-- Study text follows --

Judge: Colin Leis, Case: 22STCV06573, Date: 2023-09-08 Tentative Ruling
Case Number: 22STCV06573 Hearing Date: September 8, 2023 Dept: 74
Diego Francisco-Andreas v. Avalon
Cold Storage, LLC, et al.
Defendant’s Demurrer to Plaintiff’s
First Amended Complaint
The court considered the moving
papers, opposition, and reply.
TENTATIVE RULING
            The court overrules the demurrer
because the parties can clarify the ambiguities in the operative complaint in
discovery. 
BACKGROUND 
            This
action arises from an employment dispute. 
            On
February 23, 2022, Plaintiff Diego Francisco-Andreas (Plaintiff) filed a
complaint against Defendant Avalon Cold Storage, LLC (Defendant) and iStaffing,
Inc. (iStaffing). 
            On
June 17, 2022, Plaintiff filed a first amended complaint (FAC). In the FAC,
Plaintiff alleges violation of the California Family Rights Act (CFRA),
retaliation, failure to provide meal periods, failure to maintain records,
failure to provide personnel records, failure to issue accurate itemized wage
statements, and violation of Business & Professions Code section 17200.

-- Study text concluded --
-- Given data follows --

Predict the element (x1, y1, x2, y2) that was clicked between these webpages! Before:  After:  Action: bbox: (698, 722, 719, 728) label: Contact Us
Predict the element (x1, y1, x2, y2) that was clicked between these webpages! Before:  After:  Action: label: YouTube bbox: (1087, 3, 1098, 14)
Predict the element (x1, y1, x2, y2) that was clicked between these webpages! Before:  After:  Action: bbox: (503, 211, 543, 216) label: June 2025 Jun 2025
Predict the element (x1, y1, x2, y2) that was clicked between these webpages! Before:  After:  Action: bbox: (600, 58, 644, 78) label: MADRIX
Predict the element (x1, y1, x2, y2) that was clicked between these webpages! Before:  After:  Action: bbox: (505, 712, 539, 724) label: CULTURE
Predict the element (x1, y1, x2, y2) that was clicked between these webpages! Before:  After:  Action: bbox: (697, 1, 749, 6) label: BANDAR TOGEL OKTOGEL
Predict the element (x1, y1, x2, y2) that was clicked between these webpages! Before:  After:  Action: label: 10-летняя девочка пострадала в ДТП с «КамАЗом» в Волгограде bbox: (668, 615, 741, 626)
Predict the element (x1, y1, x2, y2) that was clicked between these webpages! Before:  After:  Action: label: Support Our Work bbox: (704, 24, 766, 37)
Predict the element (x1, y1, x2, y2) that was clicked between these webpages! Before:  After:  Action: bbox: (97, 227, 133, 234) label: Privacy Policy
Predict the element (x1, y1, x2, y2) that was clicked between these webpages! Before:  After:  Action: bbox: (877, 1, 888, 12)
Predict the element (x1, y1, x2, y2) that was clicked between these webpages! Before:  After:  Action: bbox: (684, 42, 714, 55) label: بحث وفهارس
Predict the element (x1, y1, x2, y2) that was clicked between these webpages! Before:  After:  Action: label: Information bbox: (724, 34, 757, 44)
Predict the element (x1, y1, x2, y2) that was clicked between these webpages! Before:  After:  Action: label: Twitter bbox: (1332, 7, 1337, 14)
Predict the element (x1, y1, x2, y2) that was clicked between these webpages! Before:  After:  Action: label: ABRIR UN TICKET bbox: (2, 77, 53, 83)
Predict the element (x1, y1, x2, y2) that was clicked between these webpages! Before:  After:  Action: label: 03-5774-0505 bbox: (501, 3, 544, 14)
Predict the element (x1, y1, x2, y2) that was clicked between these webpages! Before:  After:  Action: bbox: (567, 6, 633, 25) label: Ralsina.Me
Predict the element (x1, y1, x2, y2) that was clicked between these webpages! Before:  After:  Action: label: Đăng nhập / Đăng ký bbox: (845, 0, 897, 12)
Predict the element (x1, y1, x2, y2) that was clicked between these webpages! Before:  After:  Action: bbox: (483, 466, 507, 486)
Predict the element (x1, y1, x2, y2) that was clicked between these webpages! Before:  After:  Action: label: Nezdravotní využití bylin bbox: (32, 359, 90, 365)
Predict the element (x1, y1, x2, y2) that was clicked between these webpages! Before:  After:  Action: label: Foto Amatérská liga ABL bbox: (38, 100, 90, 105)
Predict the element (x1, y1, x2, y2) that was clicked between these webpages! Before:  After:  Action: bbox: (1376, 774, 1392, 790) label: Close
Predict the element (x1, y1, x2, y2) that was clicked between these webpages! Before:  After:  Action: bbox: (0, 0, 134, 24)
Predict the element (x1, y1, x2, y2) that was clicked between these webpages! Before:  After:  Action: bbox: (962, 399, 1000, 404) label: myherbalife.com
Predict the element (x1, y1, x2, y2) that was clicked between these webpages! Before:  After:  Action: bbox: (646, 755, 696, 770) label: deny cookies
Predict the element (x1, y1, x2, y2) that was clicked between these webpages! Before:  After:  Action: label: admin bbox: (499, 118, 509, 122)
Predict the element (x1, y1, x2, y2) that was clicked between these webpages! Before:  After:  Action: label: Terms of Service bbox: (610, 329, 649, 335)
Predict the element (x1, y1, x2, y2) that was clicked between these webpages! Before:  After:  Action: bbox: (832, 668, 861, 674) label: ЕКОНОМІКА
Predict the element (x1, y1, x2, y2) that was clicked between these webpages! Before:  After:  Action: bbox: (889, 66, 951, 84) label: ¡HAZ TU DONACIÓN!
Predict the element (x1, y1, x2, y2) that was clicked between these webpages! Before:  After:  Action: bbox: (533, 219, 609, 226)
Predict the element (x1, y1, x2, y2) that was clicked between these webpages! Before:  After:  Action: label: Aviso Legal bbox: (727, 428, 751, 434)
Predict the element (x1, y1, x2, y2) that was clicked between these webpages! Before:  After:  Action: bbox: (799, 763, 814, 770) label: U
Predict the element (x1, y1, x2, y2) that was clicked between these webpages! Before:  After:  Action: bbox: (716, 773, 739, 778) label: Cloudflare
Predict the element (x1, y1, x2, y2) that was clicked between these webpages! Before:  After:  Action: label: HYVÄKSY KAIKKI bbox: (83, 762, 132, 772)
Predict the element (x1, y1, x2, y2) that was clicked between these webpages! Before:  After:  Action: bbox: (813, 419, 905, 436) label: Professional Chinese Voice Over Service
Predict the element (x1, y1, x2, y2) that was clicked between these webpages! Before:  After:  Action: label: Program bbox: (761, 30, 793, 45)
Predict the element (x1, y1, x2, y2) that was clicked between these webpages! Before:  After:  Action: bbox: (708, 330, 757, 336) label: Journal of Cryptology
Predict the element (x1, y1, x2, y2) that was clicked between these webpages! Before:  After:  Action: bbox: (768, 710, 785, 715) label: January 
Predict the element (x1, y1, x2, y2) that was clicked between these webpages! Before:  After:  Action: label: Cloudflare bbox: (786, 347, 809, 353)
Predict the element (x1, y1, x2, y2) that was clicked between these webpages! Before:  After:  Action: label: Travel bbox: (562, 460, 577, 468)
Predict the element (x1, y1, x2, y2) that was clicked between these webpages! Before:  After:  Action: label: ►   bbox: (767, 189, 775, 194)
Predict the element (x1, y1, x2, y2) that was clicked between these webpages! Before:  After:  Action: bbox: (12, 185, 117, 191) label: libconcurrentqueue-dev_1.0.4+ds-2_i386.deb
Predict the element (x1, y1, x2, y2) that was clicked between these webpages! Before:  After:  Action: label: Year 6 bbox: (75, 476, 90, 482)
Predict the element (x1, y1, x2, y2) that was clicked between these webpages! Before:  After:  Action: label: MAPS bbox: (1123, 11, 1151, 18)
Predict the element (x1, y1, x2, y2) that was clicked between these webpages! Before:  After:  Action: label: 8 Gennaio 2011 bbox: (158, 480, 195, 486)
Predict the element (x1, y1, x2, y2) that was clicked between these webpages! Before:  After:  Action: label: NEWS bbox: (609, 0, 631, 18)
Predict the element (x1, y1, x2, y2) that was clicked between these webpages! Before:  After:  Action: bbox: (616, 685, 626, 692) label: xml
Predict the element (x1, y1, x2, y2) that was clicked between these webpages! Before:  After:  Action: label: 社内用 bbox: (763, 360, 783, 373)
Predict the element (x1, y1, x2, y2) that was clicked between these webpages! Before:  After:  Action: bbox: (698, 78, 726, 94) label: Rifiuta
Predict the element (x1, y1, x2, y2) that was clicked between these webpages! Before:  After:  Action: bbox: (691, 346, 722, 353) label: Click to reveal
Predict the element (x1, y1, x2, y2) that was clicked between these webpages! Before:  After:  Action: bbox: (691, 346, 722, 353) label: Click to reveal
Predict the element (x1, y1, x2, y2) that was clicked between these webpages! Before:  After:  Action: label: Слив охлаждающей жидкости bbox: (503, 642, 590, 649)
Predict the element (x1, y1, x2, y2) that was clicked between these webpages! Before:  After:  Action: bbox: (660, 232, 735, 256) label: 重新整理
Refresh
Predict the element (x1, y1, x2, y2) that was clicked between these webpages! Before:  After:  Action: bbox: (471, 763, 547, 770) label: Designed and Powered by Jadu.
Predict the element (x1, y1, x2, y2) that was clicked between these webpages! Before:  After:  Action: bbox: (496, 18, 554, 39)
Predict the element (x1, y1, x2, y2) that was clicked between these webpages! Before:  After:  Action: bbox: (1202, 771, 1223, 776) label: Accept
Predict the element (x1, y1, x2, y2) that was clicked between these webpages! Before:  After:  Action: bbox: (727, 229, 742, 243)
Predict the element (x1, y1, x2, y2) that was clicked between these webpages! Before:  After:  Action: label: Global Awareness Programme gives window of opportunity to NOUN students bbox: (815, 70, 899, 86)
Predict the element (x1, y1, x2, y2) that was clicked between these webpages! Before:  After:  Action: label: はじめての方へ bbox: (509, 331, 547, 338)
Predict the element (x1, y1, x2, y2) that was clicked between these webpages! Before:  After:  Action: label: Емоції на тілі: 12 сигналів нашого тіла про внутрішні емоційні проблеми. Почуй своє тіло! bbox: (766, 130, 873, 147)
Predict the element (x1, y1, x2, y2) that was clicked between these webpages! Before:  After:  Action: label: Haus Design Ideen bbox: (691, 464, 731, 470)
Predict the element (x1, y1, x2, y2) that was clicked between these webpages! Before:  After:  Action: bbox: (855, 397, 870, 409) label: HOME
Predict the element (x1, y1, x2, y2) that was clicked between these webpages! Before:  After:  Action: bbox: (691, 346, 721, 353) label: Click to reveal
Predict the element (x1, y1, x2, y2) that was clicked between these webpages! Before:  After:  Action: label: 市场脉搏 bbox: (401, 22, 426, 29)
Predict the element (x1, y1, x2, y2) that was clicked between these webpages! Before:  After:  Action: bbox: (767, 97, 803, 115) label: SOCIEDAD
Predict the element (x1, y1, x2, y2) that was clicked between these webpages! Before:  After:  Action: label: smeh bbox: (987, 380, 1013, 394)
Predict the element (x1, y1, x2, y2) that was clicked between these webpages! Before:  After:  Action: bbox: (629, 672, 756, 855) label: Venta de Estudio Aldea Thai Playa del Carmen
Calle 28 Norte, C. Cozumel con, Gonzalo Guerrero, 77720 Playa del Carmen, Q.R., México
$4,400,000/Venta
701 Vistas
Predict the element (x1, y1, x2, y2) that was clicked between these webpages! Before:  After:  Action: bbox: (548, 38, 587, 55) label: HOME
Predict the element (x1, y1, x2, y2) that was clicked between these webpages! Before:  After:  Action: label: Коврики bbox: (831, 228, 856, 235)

-- Given data concluded --

Goal of the exercise ::
Continue the tentative ruling on the demurrer in the employment case, starting after its last sentence.

Result of the exercise ::
            On
July 26, 2022, Defendant filed this demurrer. 
LEGAL STANDARD          
            A
demurrer can be used only to challenge defects that appear on the face of the
pleading under attack or from matters outside the pleading that are judicially
noticeable. (¿¿Blank v. Kirwan (1985) 39 Cal.3d 311, 318¿¿.) “¿To
survive a demurrer, the complaint need only allege facts sufficient to state a
cause of action; each evidentiary fact that might eventually form part of the
plaintiff’s proof need not be alleged.¿” (¿¿C.A. v. William S. Hart Union
High School Dist. (2012) 53 Cal.4th 861, 872¿¿.) For the purpose of testing
the sufficiency of the cause of action, the demurrer admits the truth of all
material facts properly pleaded. (¿Aubry v. Tri-City Hospital Dist. (1992)
2 Cal.4th 962, 966-967¿.) A demurrer “¿does not admit contentions, deductions
or conclusions of fact or law.¿” (¿¿Daar v. Yellow Cab Co. (1967) 67
Cal.2d 695, 713¿¿.) 
            A
pleading is uncertain if it is ambiguous or unintelligible. (Code Civ. Proc., §
430.10, subd. (f).) A demurrer for uncertainty may lie if the failure to label
the parties and claims renders the complaint so confusing defendant cannot tell
what he or she is supposed to respond to. 
(Williams v. Beechnut Nutrition Corp. (1986) 185 Cal.App.3d 135,
139, fn. 2.) However, “[a] demurrer for uncertainty is strictly construed, even
where a complaint is in some respects uncertain, because ambiguities can be
clarified under modern discovery procedures.” (¿Khoury v. Maly's of
California, Inc. (1993) 14 Cal.App.4th 612, 616¿.)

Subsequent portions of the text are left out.